In finanza uno dei tanti indicatori di questa incertezza è la quotazione dei cds, ovvero i credit default swap, in pratica dei titoli che vengono acquistati per coprirsi dal rischio di fallimento di un Paese o di una società. Si tratta di contratti derivati che funzionano come polizze  assicurative. Pagando un premio in cambio della copertura di quanto  investito. Se il loro prezzo sale, allora vuol dire che il rischio aumenta. Ecco, è esattamente quello che sta accadendo tra ieri e soprattutto oggi sul mercato italiano. I credit default swaps sull'Italia a cinque anni, sulla scia dell'esito elettorale e stando ai dati diffusi da Bloomberg, sono saliti di 43 punti base a quota 293 punti, segnando il rialzo più forte da dicembre del 2011. Cosa significa? Che oggi si pagano 293.000 dollari l'anno per l'acquisto di 10 milioni di dollari di protezione contro un fallimento dell'Italia. Ieri se ne pagavano 250 mila. Tanto per capire: gli stessi titoli sulla Germania quotano 43 punti.

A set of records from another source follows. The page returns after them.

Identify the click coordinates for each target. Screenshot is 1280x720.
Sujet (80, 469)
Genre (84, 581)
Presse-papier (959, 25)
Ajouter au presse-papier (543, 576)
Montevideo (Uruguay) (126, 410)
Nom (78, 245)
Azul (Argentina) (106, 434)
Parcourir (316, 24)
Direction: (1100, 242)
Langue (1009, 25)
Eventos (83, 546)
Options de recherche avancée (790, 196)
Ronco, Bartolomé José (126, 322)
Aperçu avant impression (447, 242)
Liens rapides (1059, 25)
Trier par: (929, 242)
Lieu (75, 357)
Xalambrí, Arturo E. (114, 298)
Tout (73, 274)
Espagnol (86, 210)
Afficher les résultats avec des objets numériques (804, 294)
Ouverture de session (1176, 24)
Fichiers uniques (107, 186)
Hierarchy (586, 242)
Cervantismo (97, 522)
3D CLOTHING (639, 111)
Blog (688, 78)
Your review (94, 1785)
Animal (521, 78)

Brutto segno: dato che, appunto, il punteggio dei cds viene assegnato in base al livello di rischio del Paese, più è alto il voto più il rischio di andare a gambe all’aria è concreto. Nel 2011 i Cds erano a quota 500 punti base (molto più alti, di certo, rispetto a quelli attuali) quando quelli sulla Germania erano a 100 punti.

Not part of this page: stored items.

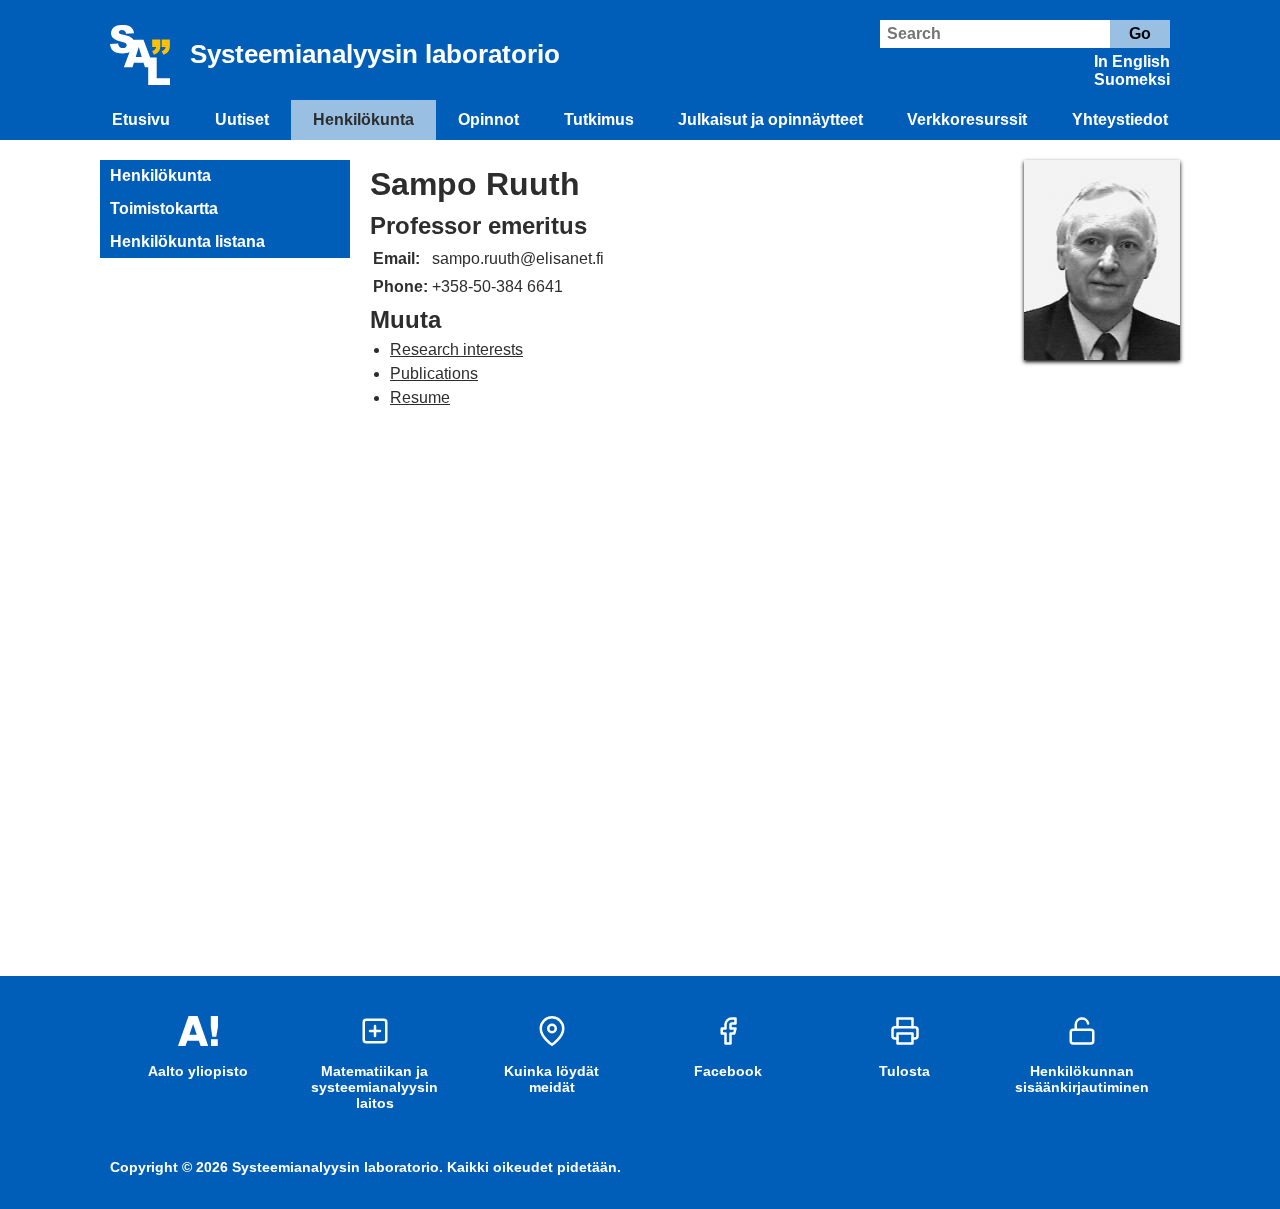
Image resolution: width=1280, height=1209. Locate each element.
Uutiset (242, 119)
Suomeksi (1132, 79)
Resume (420, 397)
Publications (434, 373)
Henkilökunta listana (187, 241)
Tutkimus (599, 119)
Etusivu (141, 119)
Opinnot (488, 119)
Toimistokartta (164, 208)
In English (1132, 61)
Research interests (456, 349)
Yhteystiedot (1120, 119)
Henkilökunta (363, 119)
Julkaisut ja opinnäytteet (770, 119)
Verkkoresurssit (967, 119)
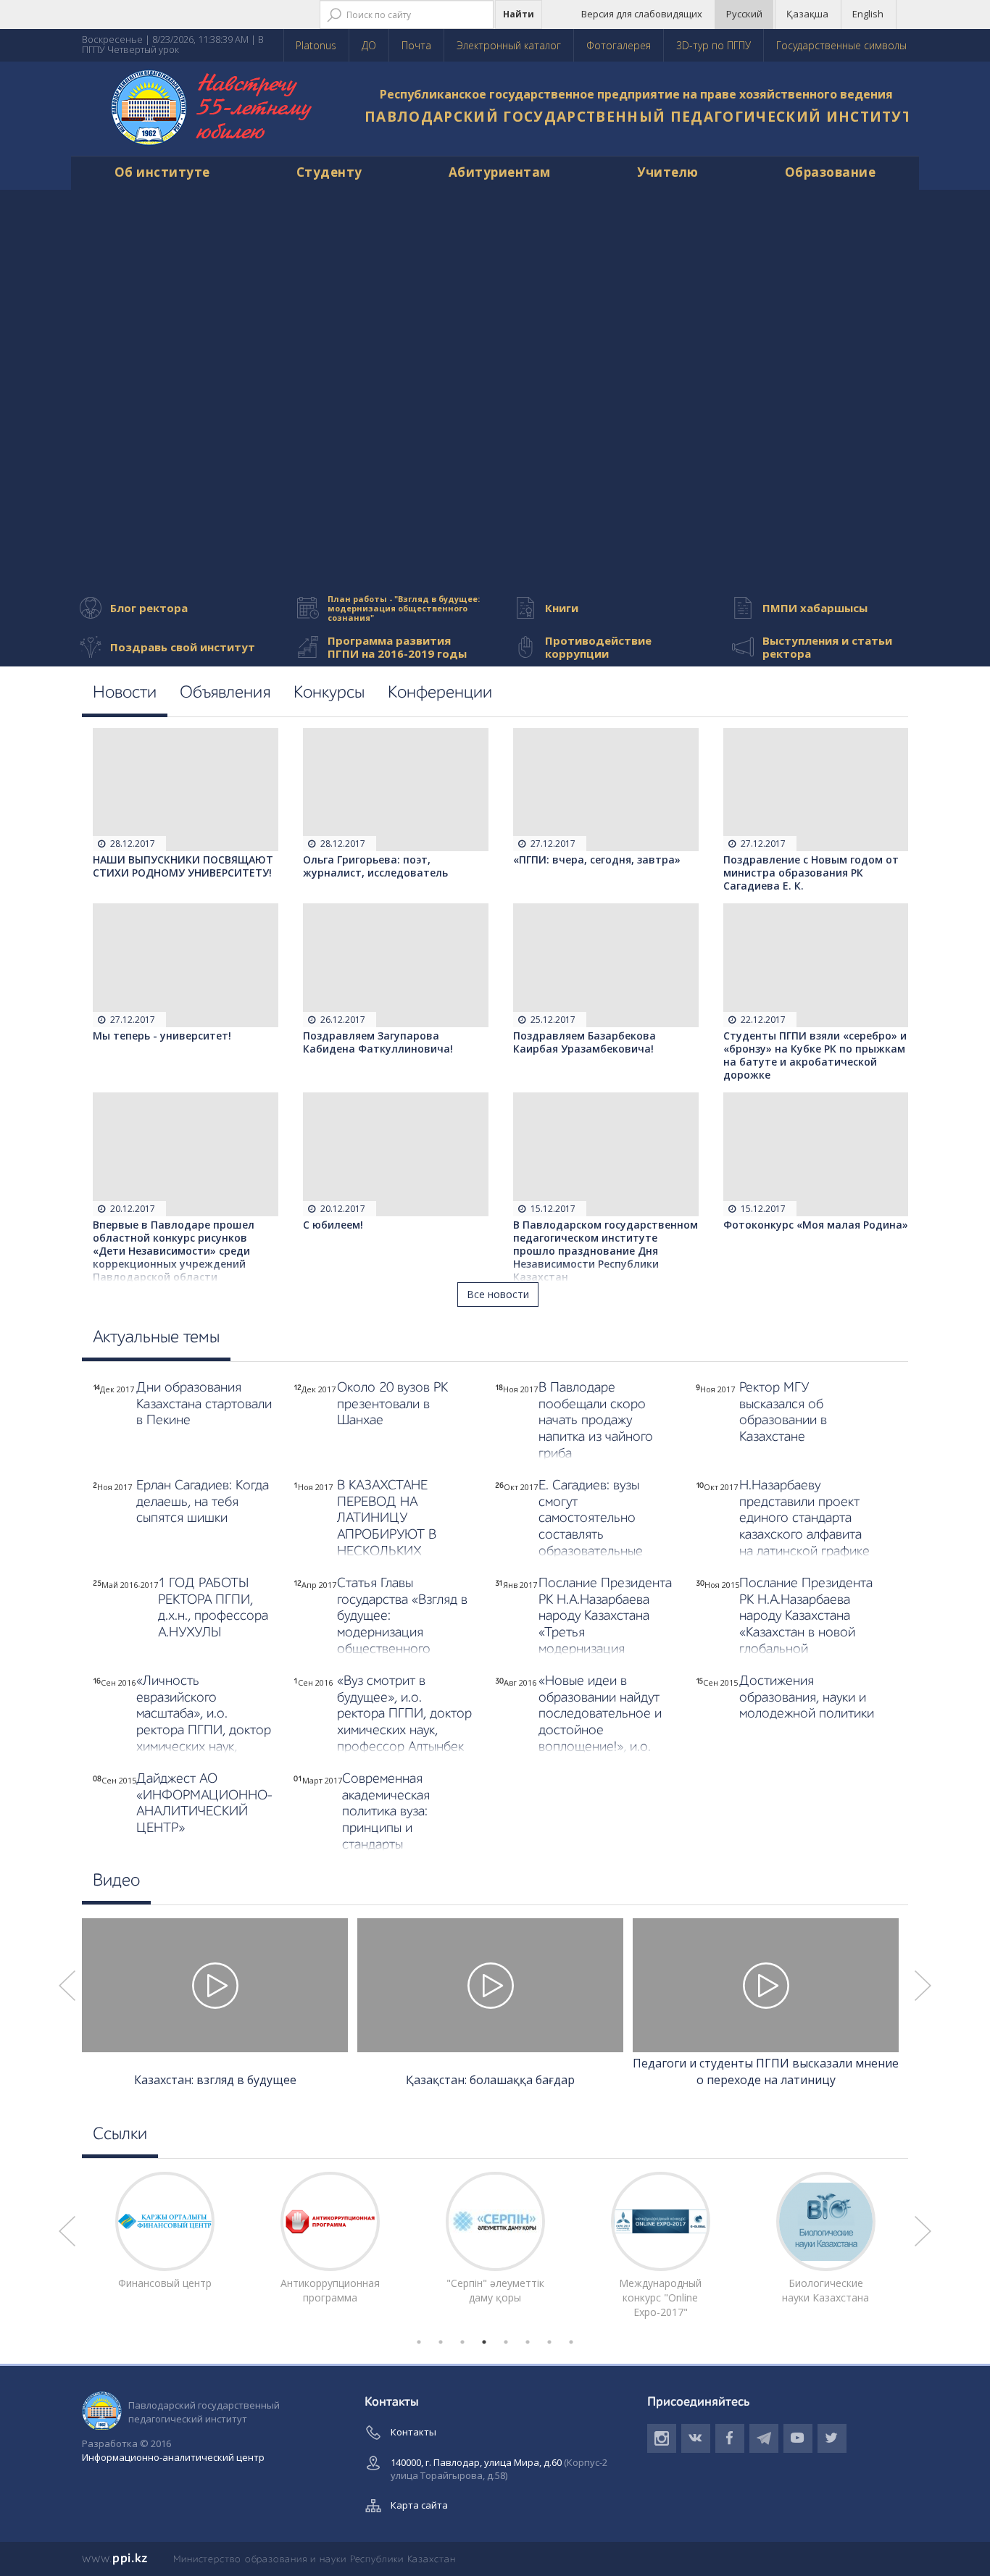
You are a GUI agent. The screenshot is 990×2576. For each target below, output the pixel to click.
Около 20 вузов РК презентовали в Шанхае (392, 1404)
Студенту (329, 172)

Ma come funzionano questi strumenti finanziari? In caso di fallimento chi ha venduto i cds risarcirà il danno restituendo all’investitore il capitale intero. E fino a qui tutto apposto. Ma c’è anche l’altra faccia della medaglia. I cds sono amatissimi dagli speculatori: danno loro la possibilità di scommettere sulle probabilità di insolvenza di Stati e società. Alimentando in questo modo la volatilità delle singole quotazioni. E ancora: i cds fanno parte della grande famiglia degli swap (titoli che prevono uno scambio con altri titoli) e come quelli sono scambiati sui mercati non regolamentati (i cosiddetti “over the counter”). C’è poca trasparenza, insomma. Non è un caso se a Bruxelles si sta facendo avanti l’idea di trasferirli su piattaforme regolamentate. Quando? Non si sa. Ma il progetto c’è e si chiama Emir (European Market Instrastructure Regulation ).